The relationship between psychoanalysis and film is long and complicated, both in how psychoanalysis is depicted and used in film.

Sigmund Freud refused invitations from Hollywood to write screenplays and fell out with his colleague Karl Abrahams, concerned that popularising psychoanalytic theory would water it down. After countless portrayals of psychotherapy in film over the last century, one wonders if he’d feel differently.

“The problem with psychoanalysis in films is that (in reality) it’s often about a long-term relationship; about a person in such an abstract way that it’s difficult to find a place for it in drama…” explains Garnett.

“Films about psychotherapy tend to be boring and indulgent. Of course, there are a few honorable exceptions; shrinks in films are often depicted as a threat, or as ridiculous and comedic [see High AnxietyAnalyze This, and several Woody Allen’s films], or used as an expositional device.”

judd hirsch

Judd Hirsch in ‘Ordinary People’ (1980)

But what about television? Garnett argues “It can work, because a TV series can better reflect a slowly developing and often highly internalised relationship.” It’s hard to disagree; the last 15 years have welcomed nuanced portrayals of therapy in HBO’s The Sopranos and In Treatment.

“However, it’s through Hitchcock’s more indirect use of analysis that one can better understand the contribution that psychoanalysis has made to the history of film,” says Garnett.

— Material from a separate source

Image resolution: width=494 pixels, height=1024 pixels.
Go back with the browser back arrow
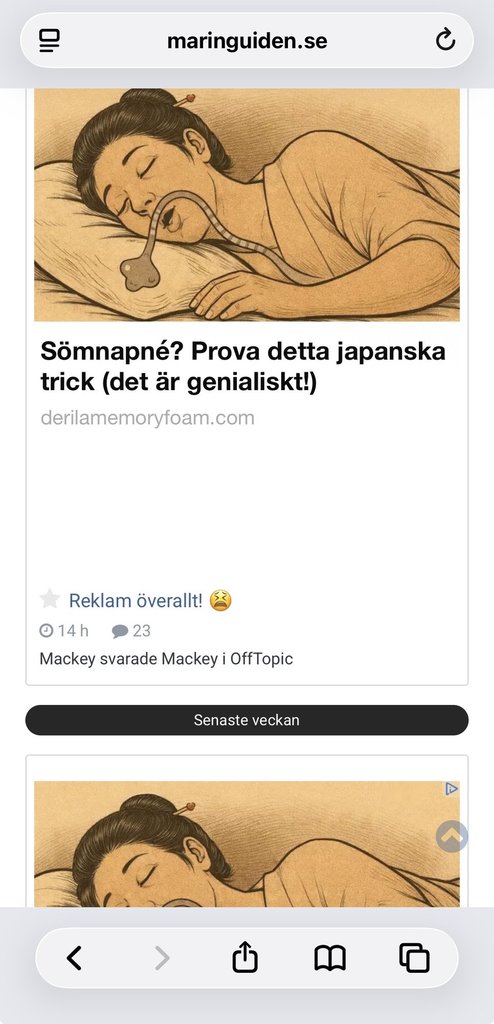74,958
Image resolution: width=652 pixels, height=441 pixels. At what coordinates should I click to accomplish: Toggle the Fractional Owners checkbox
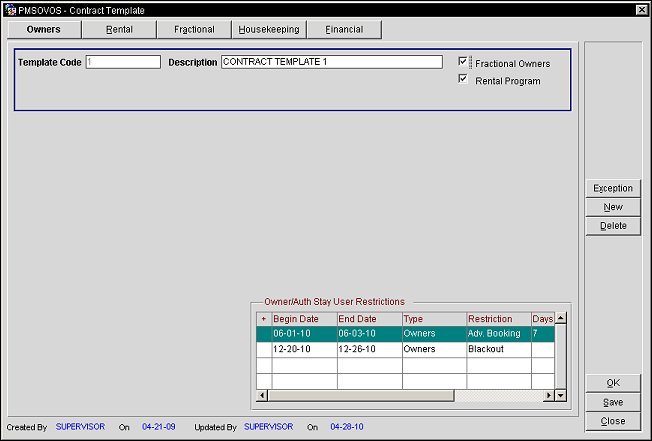[463, 62]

Alfred Hitchcock, with his acute understanding of the hidden depths of human nature, famously had an ambiguous relationship with “mind doctors,” but implicit (and often explicit) hints at psychoanalytic theory underscore many of his films, including Psycho, The Birds and North by Northwest.

“Psychoanalytic theory informs drama all the time, and permeates mainstream culture through drama …” she points out. “Film and TV has an enormous influence in this way.” Presumably this influence stretches to budding counsellors and psychotherapists.

Psychoanalytic theory now seems to be used as almost standard practice by screenwriters and directors, “When developing a film at Film Four,” Garnett tells me, “we might run our ideas past a psychoanalyst to talk about what characters would really be like.”

04 Woody Allen and Shrink

Woody Allen in ‘Annie Hall’ (1977)

However it is clear that a general understanding of elementary psychoanalytic concepts can still fail to produce psychologically coherent and therefore dramatically satisfying characters, with filmmakers as illustrious as David Cronenberg coming a cropper in his unconvincing Jung/Freud biopic A Dangerous Method.

A visit to the cinema and a therapy session have similarities; a certain escape or suspension of time, and perhaps more profoundly, as Garnett points out, “well-directed films and psychoanalysis are both about basic human fears and desires.”

“One goes to the cinema to be confronted in the same way one goes to analysis to confront.”